━━━━━ Excerpted data ━━━━━

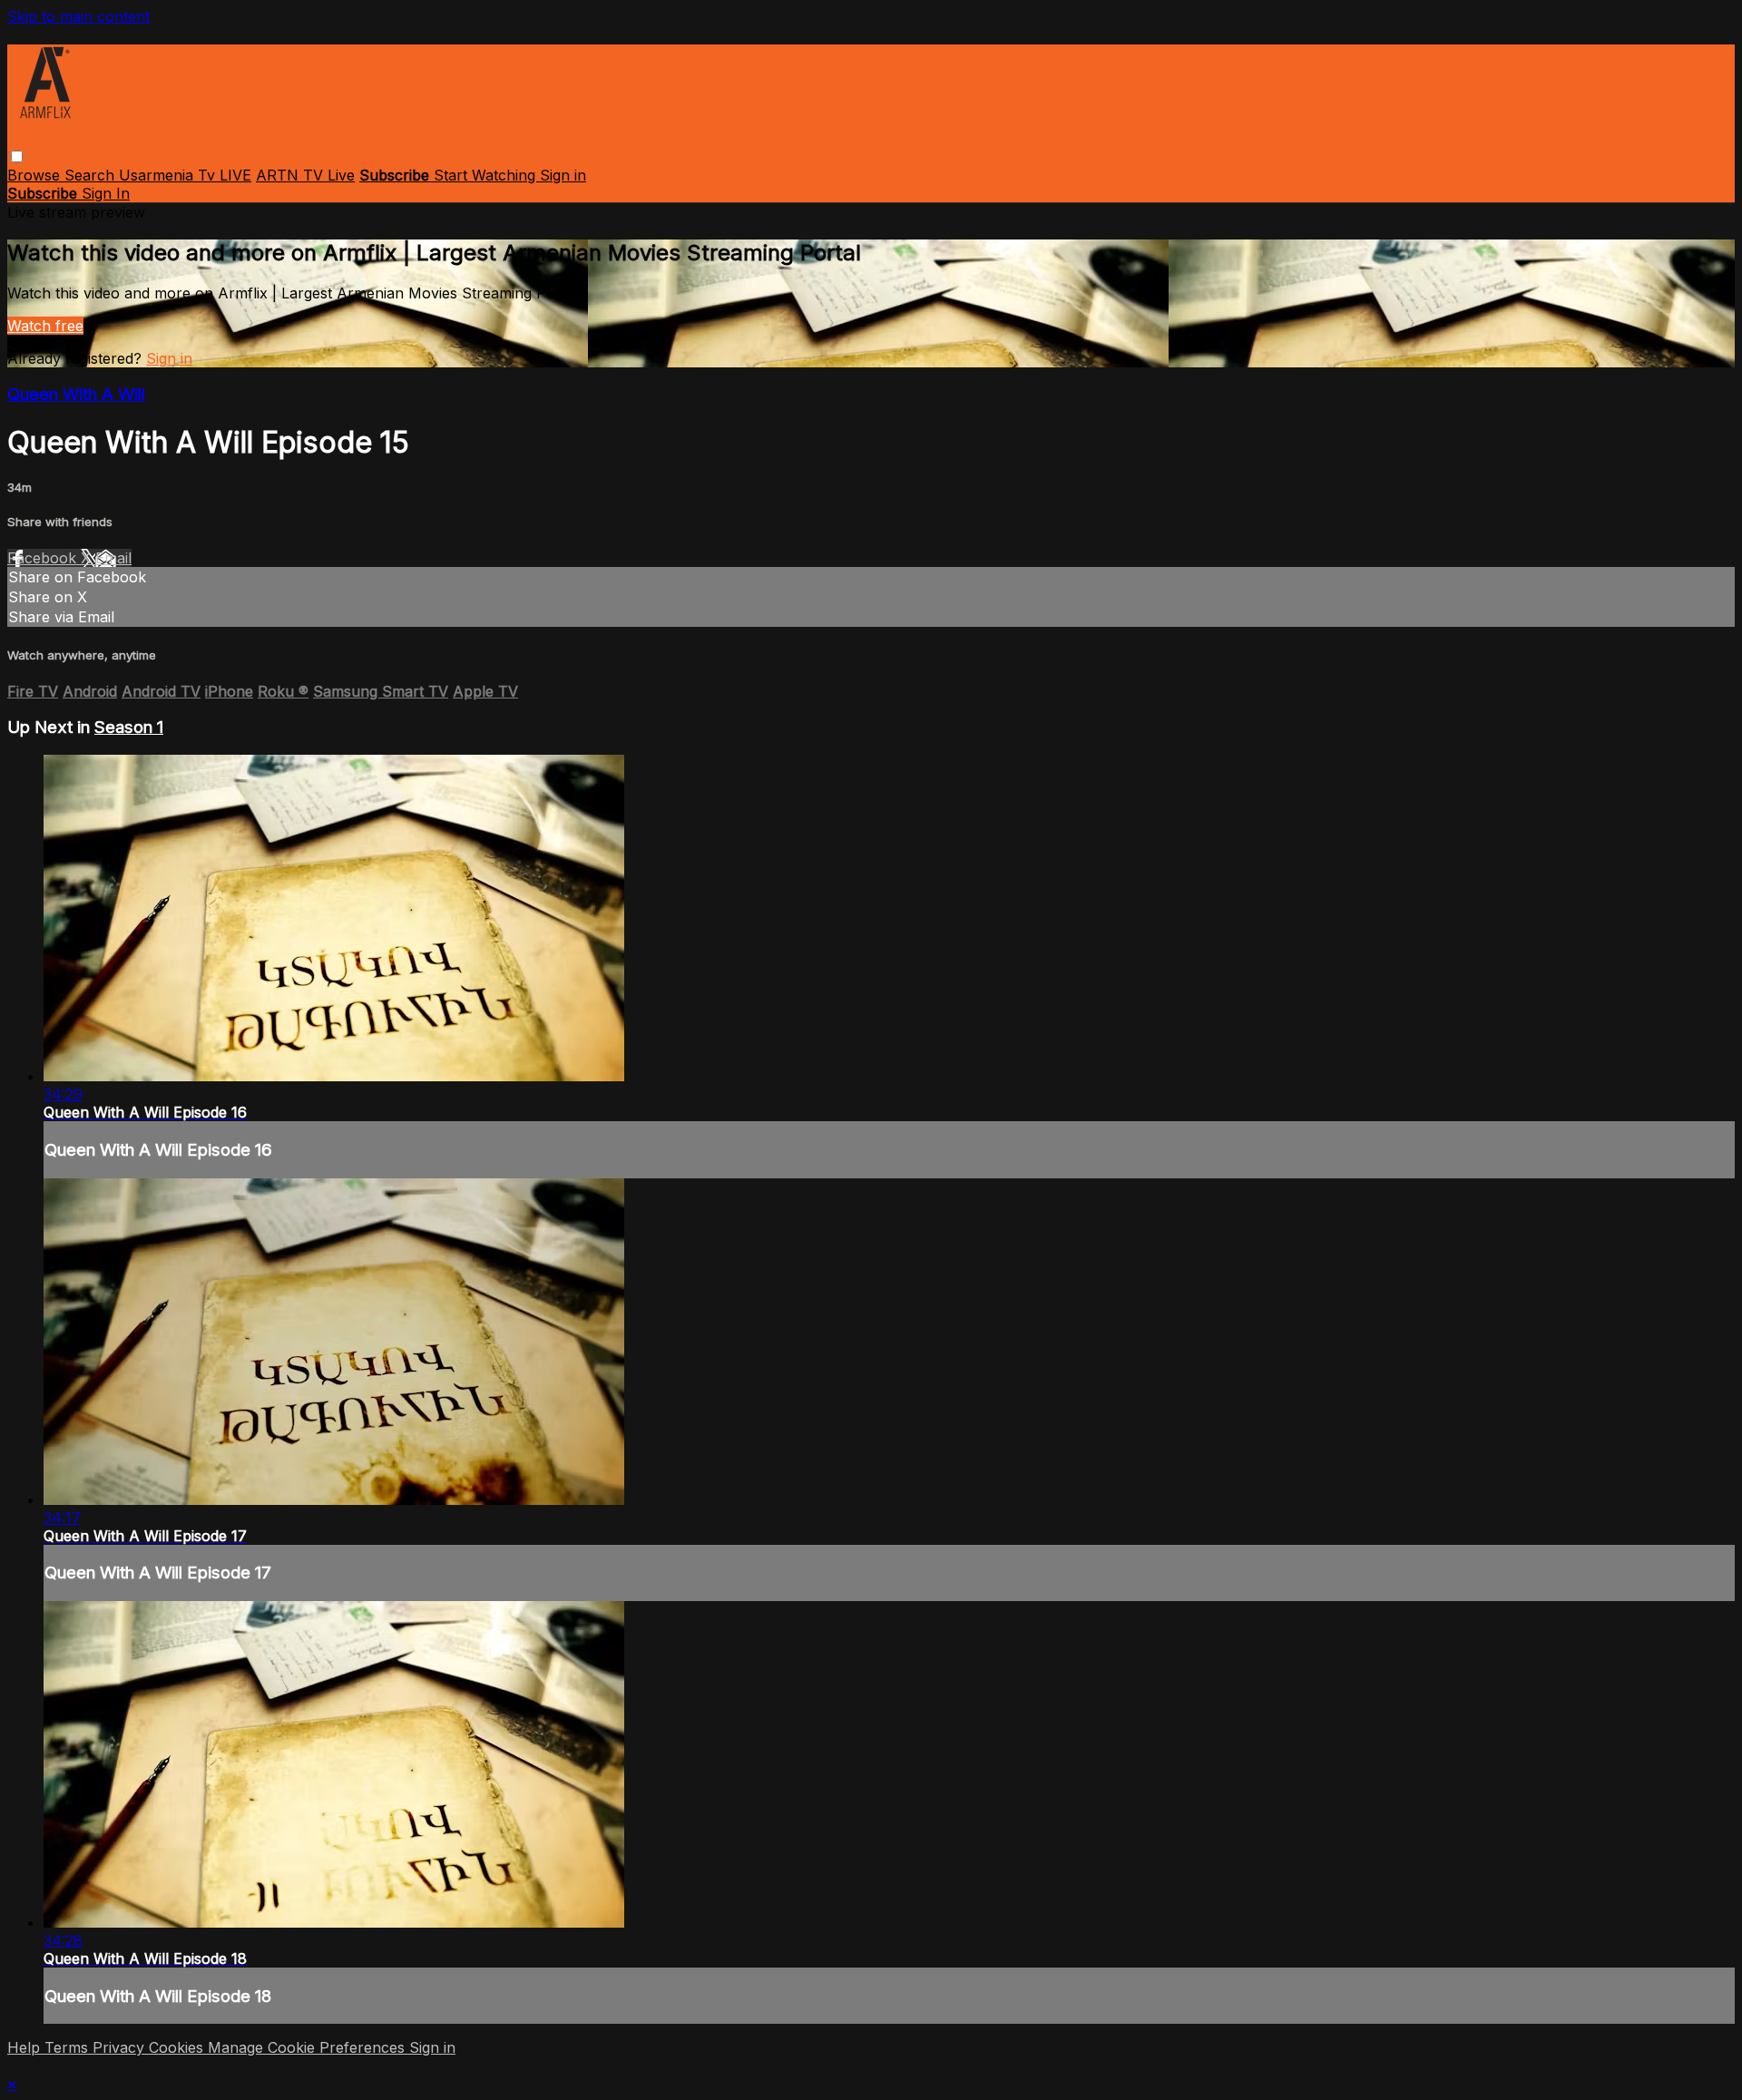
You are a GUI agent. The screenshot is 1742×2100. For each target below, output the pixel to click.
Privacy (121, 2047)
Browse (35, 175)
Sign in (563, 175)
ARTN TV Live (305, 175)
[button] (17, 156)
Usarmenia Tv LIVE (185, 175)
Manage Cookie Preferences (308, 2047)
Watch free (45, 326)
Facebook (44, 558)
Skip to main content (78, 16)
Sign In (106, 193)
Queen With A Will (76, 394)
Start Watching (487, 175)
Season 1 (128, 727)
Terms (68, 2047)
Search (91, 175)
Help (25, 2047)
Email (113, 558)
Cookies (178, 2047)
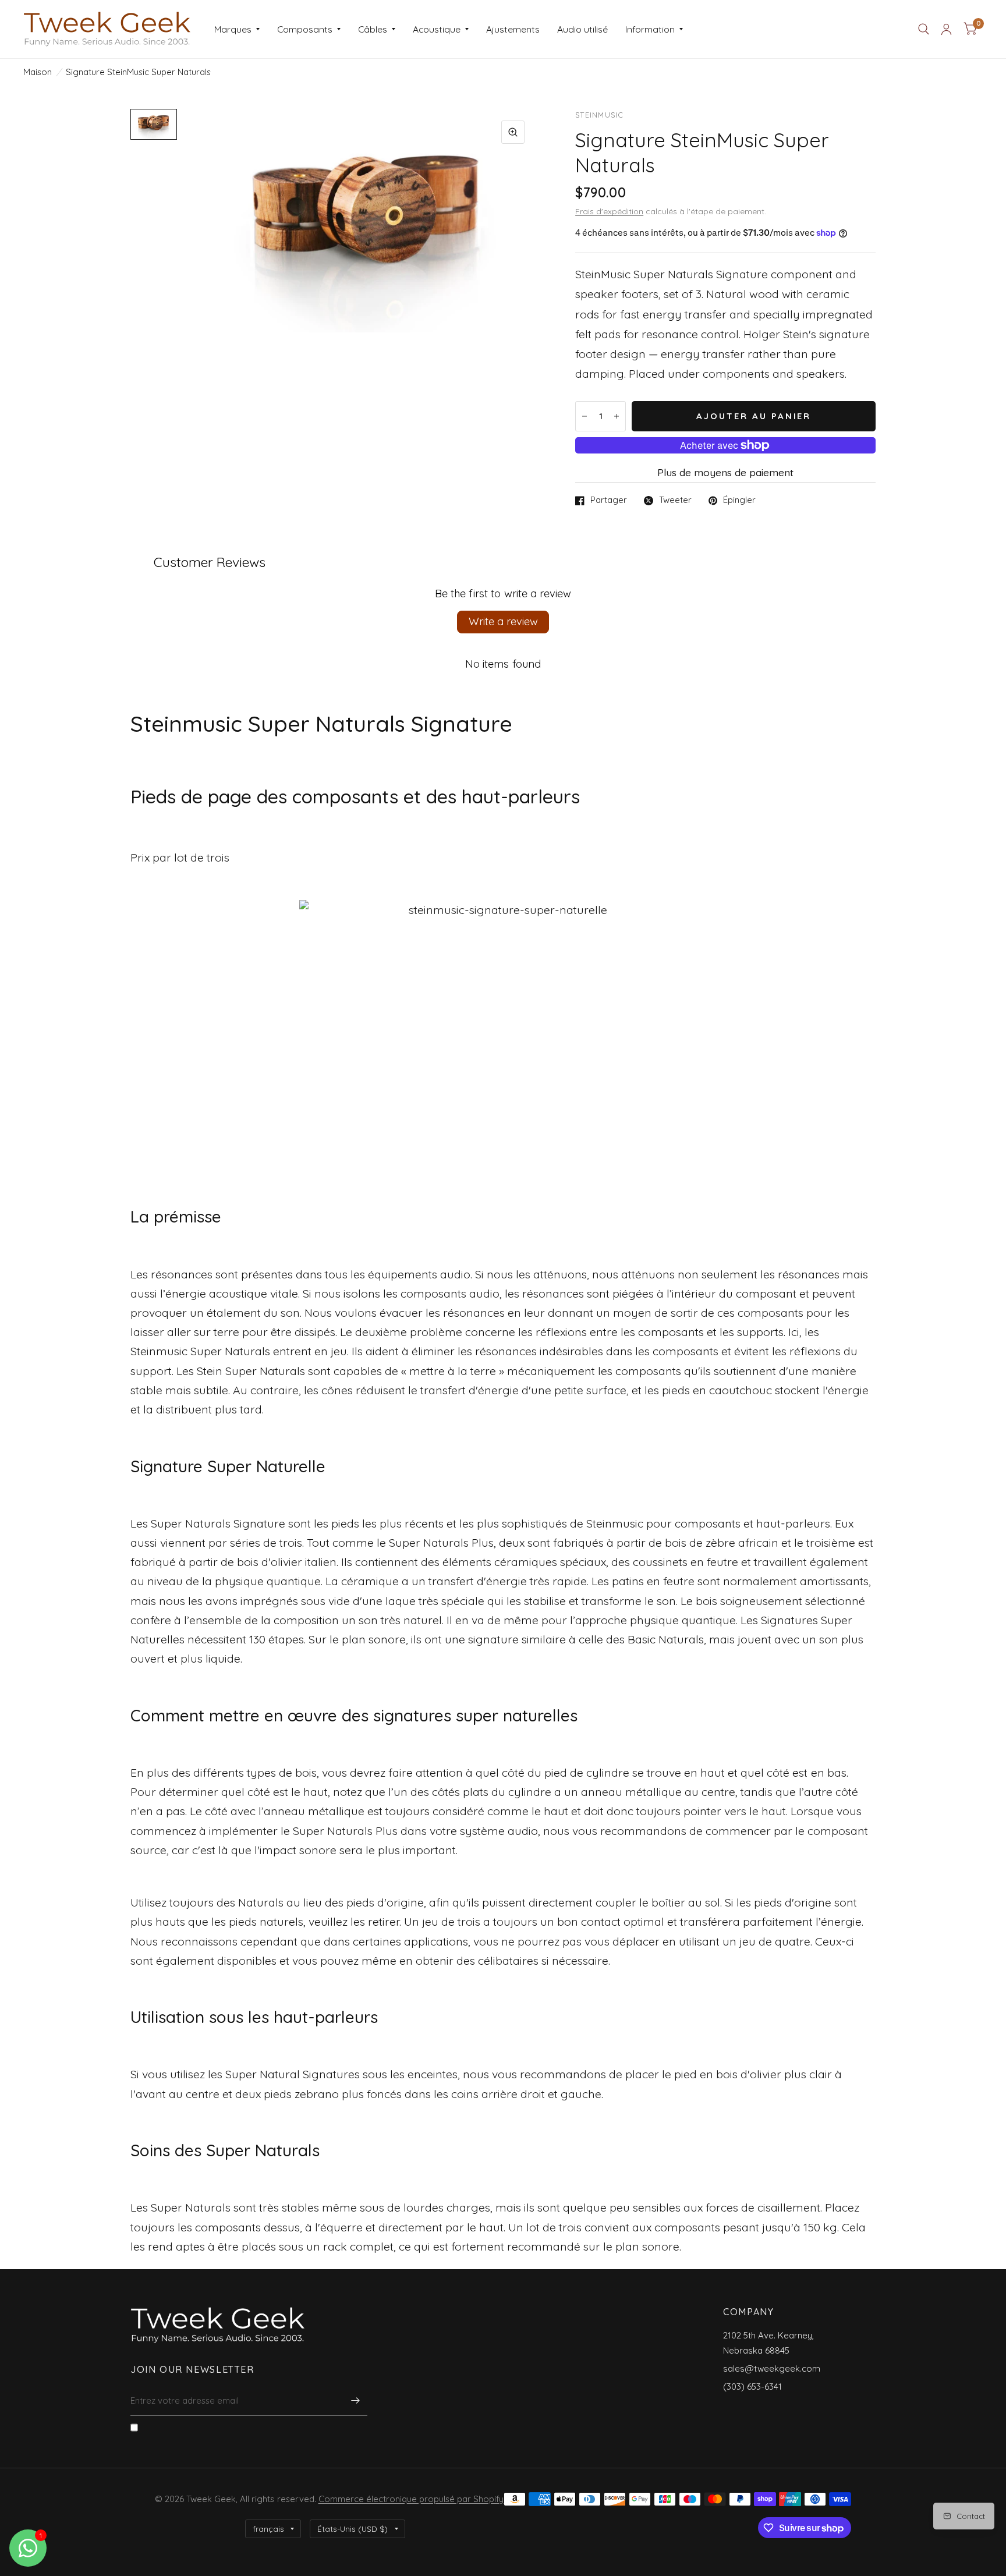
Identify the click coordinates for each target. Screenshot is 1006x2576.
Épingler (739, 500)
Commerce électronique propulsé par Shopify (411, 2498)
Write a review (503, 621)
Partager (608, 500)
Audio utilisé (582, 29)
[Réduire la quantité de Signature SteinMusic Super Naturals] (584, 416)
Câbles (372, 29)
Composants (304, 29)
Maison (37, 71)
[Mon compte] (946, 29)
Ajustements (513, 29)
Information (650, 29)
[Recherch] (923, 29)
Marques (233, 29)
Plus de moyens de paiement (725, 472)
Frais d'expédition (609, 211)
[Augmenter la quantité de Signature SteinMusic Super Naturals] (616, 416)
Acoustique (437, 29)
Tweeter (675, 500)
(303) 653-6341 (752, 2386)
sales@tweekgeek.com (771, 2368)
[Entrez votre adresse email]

━━━━━

Pull every line containing the word "Super" out of the material.

[Réduire la quantité de Signature SteinMusic Super Naturals] (584, 416)
[Augmenter la quantité de Signature SteinMusic Super Naturals] (616, 416)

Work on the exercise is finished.